Most Intel processors are System-on-Chips (SoC) as they also include additional processing engines to accelerate algorithms, such as GPU algorithms for video display, video codecs for accelerated image decompression, and audio processors for specialized speech recognition tasks. Additionally, Intel has added vector math acceleration (AVX2, AVX512) capabilities that greatly benefit the complex mathematical algorithms commonly used in signal processing applications. Intel's hybrid core processors contain a number of Performance cores (P-cores) and Efficient cores (E-cores). Empirical benchmark testing has demonstrated Intel E-cores to offer 70% of the comparable performance to P-cores, with 50% of the power consumption.

SWaP-Optimized for Rugged Deployed Platforms

Intel processing modules from Curtiss-Wright combine multi-core processing capabilities, ECC protected memory subsystems, high-speed I/O, and some with advanced graphics capabilities, all in embedded form factors. Curtiss-Wright’s innovative thermal management designs at the subsystem level have enabled us to reliably integrate Intel Core™ and Xeon® processors across extended temperature ranges using advanced cooling methods, resulting in reliable and deterministic performance even at high operational temperatures.
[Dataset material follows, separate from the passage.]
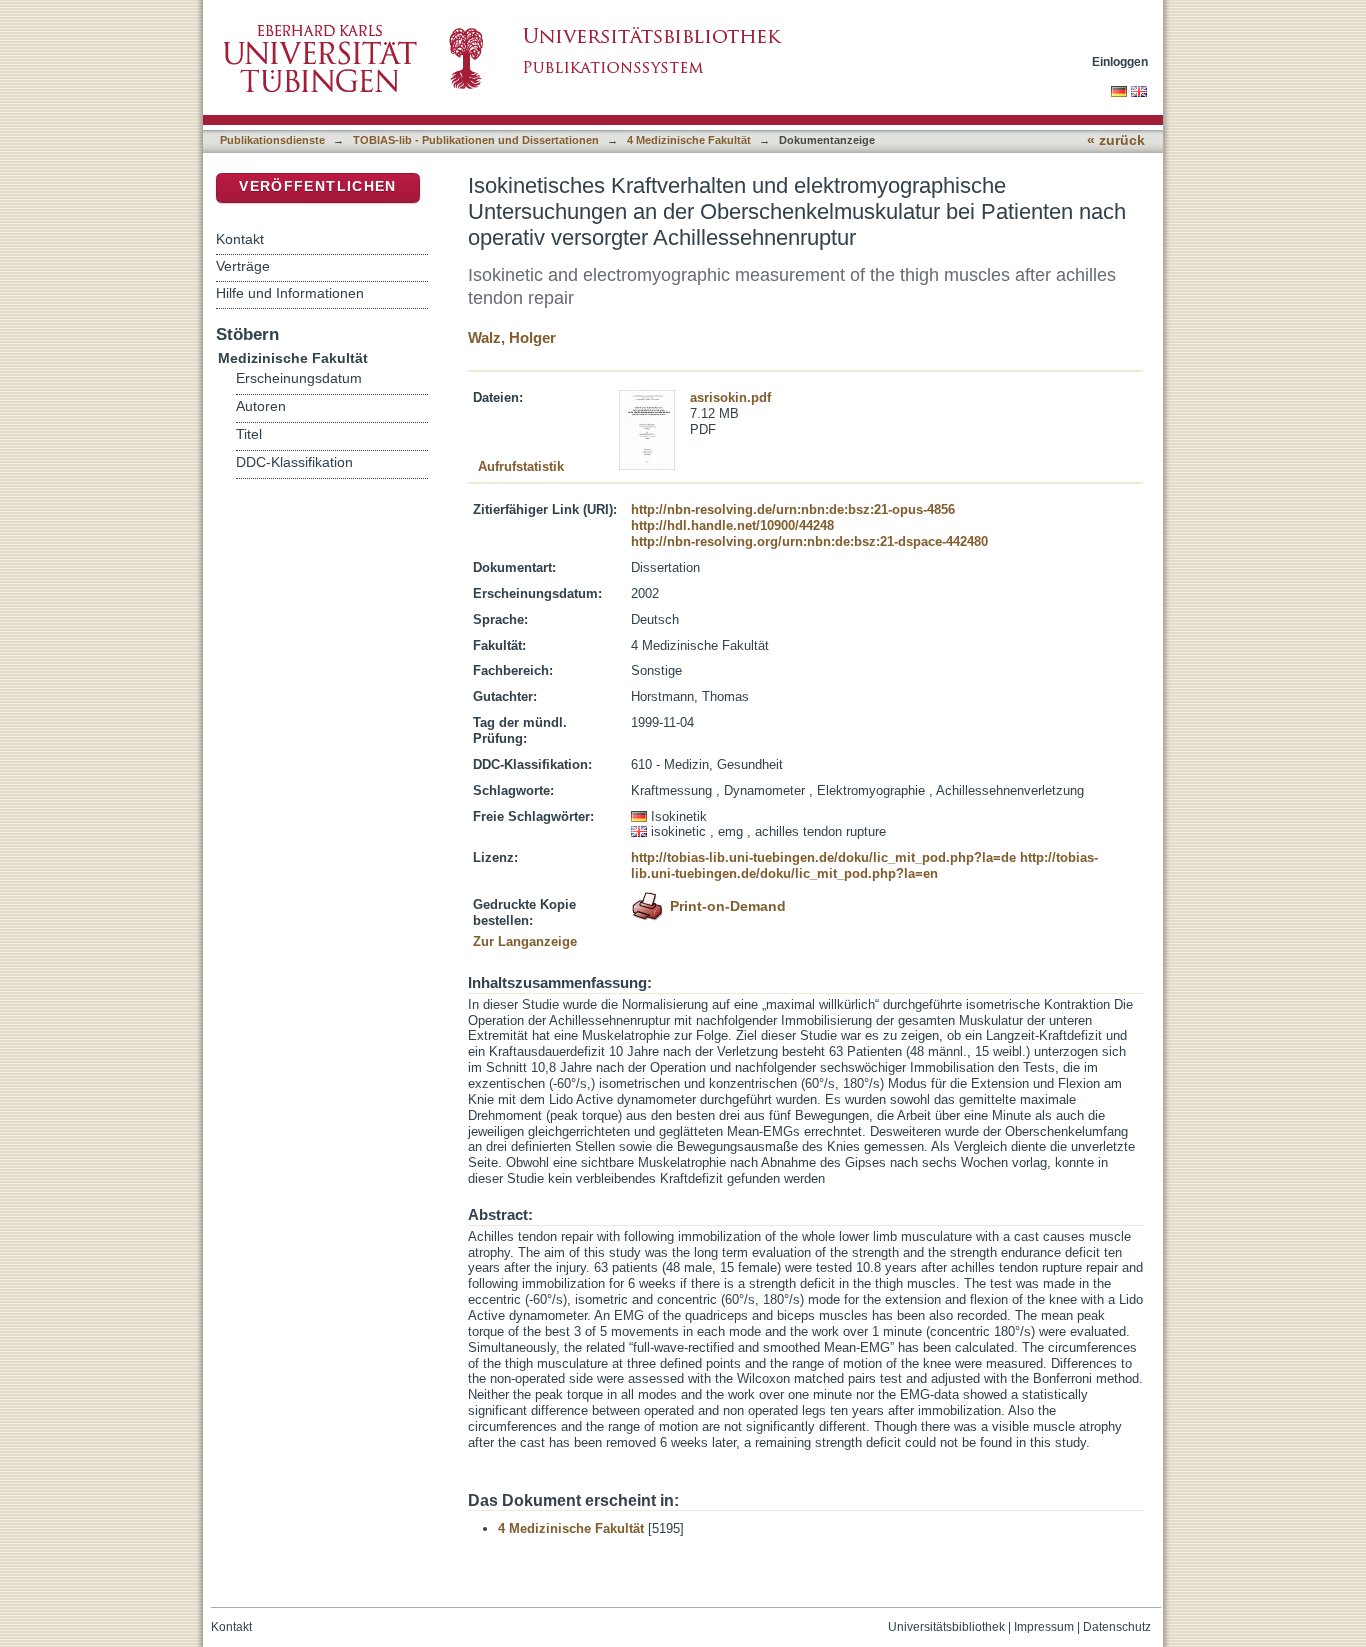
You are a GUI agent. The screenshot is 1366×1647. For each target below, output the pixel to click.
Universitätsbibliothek (946, 1627)
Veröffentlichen (317, 186)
For high-performance processing applications, Intel processors have the highest efficiency of performance per watt, but how often do Intel processors actually reach maximum power? In most cases, systems do not require the maximum performance of an Intel processor, which means power consumption is less than the maximum TDP rating for the chip. A processor’s software usage will greatly influence how much power it draws.

Integrated GPUs Save Even More Space

Incredible advancements with Intel’s integrated Graphics Processing Units (GPUs) have pushed the performance of their latest Core architecture chips beyond those of yesterday’s discrete GPUs. Whether used with OpenGL™ for mapping and graphics applications, or with OpenCL™ libraries to accelerate ISR and signal processing algorithms, these integrated GPUs combine incredibly high performance with low latency and increased security, while at the same time saving you valuable space, power and overall system complexity and costs.

TrustedCOTS

Curtiss-Wright's approach to embedded security design deploys defense-in-depth and defense-in-breadth strategies to take advantage of the security technologies inherent in commercial components and employ defense-grade security technologies. Our TrustedCOTS framework is a baseline security framework that fully enables the security capabilities of commercial hardware and software technologies to protect customer applications from compromise. This framework includes protection mechanisms for the boot chain, access control for configuration menus, software authentication mechanisms, encryption, and sanitization routines for onboard memory.

Curtiss-Wright's TrustedCOTS product security is supported by Intel with Boot Guard, which provides both an authenticated and a measured boot. With Boot Guard enabled, only signed and authenticated boot modules can be executed, creating a secure Root-of-Trust (RoT) on the module.